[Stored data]

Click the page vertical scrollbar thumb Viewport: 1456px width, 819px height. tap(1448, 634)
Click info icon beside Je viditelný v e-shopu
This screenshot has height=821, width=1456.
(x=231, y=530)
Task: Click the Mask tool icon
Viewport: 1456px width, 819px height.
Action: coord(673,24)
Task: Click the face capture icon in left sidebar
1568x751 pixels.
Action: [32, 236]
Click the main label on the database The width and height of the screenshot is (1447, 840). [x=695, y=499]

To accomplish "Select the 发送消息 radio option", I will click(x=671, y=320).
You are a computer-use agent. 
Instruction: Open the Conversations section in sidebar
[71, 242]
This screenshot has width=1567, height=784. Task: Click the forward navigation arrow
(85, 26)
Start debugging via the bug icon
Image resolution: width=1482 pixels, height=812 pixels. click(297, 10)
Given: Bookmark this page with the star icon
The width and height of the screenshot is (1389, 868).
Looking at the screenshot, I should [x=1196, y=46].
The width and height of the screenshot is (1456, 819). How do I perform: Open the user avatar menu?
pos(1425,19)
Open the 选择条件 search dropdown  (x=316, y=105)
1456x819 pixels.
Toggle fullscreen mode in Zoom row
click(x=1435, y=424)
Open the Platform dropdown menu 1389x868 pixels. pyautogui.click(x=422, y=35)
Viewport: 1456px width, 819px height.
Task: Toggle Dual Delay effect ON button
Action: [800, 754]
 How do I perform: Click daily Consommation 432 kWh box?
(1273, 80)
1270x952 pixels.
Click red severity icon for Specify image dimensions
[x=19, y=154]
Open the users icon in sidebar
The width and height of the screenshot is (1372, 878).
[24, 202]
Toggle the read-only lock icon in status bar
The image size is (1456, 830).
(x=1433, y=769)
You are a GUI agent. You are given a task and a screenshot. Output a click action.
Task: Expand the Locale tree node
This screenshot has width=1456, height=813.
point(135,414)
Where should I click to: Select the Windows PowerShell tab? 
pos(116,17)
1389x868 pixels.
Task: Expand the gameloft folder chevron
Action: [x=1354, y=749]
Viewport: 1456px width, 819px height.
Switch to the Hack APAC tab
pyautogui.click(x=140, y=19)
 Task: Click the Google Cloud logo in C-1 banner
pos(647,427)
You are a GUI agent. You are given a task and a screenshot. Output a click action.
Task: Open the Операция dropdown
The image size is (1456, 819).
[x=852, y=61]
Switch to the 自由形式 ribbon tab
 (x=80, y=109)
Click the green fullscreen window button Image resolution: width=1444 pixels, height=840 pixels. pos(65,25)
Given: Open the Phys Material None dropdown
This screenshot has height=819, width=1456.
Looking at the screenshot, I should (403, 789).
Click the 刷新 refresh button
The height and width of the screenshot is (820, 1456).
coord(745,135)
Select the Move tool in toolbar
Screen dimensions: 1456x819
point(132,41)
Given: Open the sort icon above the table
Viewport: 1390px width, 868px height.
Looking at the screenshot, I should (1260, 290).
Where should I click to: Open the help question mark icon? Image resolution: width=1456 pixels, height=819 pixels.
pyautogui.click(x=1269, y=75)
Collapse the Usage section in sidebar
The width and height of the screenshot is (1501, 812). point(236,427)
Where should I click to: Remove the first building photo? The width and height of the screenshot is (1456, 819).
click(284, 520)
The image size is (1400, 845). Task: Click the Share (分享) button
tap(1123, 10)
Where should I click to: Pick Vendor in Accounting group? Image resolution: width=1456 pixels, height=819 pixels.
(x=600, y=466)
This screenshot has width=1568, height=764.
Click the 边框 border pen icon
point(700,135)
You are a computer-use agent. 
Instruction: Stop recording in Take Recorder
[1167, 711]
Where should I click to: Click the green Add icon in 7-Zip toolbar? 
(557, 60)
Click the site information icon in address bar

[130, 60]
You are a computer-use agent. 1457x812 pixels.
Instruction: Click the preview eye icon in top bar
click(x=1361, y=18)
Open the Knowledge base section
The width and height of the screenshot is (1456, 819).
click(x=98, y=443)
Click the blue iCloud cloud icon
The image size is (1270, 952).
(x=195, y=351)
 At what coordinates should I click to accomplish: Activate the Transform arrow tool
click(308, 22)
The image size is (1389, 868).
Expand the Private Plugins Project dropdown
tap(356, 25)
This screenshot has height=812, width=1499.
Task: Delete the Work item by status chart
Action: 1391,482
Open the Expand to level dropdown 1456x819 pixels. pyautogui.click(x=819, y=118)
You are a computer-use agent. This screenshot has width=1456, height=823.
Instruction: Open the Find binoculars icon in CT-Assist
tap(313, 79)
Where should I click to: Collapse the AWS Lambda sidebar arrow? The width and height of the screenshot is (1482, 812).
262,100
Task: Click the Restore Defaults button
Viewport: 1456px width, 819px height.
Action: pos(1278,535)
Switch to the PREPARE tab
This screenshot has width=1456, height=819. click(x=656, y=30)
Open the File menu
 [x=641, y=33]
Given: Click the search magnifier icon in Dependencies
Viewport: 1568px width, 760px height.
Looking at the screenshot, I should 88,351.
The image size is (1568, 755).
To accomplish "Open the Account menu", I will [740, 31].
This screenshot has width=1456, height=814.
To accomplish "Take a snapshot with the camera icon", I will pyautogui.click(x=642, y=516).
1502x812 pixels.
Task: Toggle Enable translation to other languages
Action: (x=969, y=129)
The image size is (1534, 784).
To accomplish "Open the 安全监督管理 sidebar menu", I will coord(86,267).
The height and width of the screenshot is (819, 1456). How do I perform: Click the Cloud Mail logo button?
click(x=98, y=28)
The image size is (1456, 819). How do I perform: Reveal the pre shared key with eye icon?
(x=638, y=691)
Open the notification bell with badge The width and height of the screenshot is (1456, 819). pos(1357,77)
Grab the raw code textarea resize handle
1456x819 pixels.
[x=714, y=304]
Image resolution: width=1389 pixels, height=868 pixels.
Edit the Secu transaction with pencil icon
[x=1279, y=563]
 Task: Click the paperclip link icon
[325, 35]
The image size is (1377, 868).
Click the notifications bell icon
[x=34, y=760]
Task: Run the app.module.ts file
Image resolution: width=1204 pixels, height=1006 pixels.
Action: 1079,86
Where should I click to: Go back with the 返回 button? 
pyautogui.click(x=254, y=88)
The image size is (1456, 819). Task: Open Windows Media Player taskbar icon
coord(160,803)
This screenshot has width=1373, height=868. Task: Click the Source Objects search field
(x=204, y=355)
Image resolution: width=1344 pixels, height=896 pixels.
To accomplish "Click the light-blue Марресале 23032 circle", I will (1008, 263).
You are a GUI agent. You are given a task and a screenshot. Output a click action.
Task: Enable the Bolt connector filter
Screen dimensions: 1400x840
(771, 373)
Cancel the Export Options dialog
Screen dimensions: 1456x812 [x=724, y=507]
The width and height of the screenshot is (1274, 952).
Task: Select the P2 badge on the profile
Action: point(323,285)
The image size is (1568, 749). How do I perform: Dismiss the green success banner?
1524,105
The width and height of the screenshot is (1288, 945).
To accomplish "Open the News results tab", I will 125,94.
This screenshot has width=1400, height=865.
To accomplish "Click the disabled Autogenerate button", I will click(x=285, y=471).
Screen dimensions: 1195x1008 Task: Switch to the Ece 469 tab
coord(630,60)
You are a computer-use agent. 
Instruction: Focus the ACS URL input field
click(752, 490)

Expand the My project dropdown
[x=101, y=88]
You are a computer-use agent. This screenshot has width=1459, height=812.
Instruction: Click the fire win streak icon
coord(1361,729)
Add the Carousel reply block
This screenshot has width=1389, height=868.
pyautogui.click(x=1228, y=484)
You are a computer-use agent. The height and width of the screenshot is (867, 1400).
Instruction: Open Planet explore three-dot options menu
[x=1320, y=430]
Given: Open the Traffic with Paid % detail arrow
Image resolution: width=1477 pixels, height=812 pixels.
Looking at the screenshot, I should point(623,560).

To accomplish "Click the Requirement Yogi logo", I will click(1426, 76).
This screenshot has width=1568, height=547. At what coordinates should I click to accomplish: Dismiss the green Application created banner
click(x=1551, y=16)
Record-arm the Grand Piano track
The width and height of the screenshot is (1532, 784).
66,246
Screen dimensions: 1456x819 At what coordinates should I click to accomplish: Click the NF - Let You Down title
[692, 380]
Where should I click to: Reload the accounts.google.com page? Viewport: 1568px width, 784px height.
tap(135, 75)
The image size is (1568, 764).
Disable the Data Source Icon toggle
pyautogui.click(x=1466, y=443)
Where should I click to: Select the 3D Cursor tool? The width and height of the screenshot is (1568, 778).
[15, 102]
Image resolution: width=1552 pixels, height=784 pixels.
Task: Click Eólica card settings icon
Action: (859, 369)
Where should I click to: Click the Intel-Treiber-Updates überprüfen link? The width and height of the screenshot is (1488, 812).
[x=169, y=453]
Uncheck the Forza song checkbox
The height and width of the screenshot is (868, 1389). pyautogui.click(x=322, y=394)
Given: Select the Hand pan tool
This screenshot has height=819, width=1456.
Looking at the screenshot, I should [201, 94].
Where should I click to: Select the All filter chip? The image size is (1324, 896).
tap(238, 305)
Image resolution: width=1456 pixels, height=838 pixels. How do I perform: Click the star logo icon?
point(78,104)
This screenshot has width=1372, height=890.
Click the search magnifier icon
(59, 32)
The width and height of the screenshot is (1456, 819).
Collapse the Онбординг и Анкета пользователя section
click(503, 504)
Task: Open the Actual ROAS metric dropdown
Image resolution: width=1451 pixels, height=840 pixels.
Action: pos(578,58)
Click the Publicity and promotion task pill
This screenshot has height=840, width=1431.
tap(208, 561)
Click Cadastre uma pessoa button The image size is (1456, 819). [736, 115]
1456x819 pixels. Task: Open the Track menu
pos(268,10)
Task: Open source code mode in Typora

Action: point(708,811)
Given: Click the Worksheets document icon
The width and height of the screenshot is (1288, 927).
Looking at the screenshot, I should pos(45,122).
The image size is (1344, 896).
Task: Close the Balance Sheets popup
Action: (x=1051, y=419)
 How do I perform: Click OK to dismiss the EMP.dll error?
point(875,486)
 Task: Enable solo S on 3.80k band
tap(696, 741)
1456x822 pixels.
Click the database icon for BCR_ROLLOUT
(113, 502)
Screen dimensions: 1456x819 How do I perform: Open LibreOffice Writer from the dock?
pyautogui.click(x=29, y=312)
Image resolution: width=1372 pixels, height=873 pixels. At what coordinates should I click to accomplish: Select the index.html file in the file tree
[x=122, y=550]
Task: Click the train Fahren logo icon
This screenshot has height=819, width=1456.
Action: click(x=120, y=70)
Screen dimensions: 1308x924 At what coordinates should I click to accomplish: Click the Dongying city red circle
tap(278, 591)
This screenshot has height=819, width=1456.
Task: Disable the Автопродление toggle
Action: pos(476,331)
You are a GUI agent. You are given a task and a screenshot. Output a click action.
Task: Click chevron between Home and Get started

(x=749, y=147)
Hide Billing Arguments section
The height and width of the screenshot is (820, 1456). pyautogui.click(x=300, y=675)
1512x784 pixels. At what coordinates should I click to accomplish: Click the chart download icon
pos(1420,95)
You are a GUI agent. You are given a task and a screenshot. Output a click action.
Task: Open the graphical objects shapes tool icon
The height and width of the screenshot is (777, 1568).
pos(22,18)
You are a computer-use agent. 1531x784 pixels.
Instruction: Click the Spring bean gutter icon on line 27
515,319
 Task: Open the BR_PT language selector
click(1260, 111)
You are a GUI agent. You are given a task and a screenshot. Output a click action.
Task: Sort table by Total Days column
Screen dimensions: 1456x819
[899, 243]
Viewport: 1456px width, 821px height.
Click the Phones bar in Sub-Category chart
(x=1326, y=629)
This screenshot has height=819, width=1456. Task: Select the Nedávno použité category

* [INSTRUCTIONS FOR THE TASK]: Each line in the entries above, starting at the line with "Grab the raw code textarea resize handle" and ending at the line with "Task: Run the app.module.ts file", is to be printed exactly, and only those lines.

* [SOLUTION FOR THIS EXERCISE]:
Grab the raw code textarea resize handle
1456x819 pixels.
[x=714, y=304]
Image resolution: width=1389 pixels, height=868 pixels.
Edit the Secu transaction with pencil icon
[x=1279, y=563]
 Task: Click the paperclip link icon
[325, 35]
The image size is (1377, 868).
Click the notifications bell icon
[x=34, y=760]
Task: Run the app.module.ts file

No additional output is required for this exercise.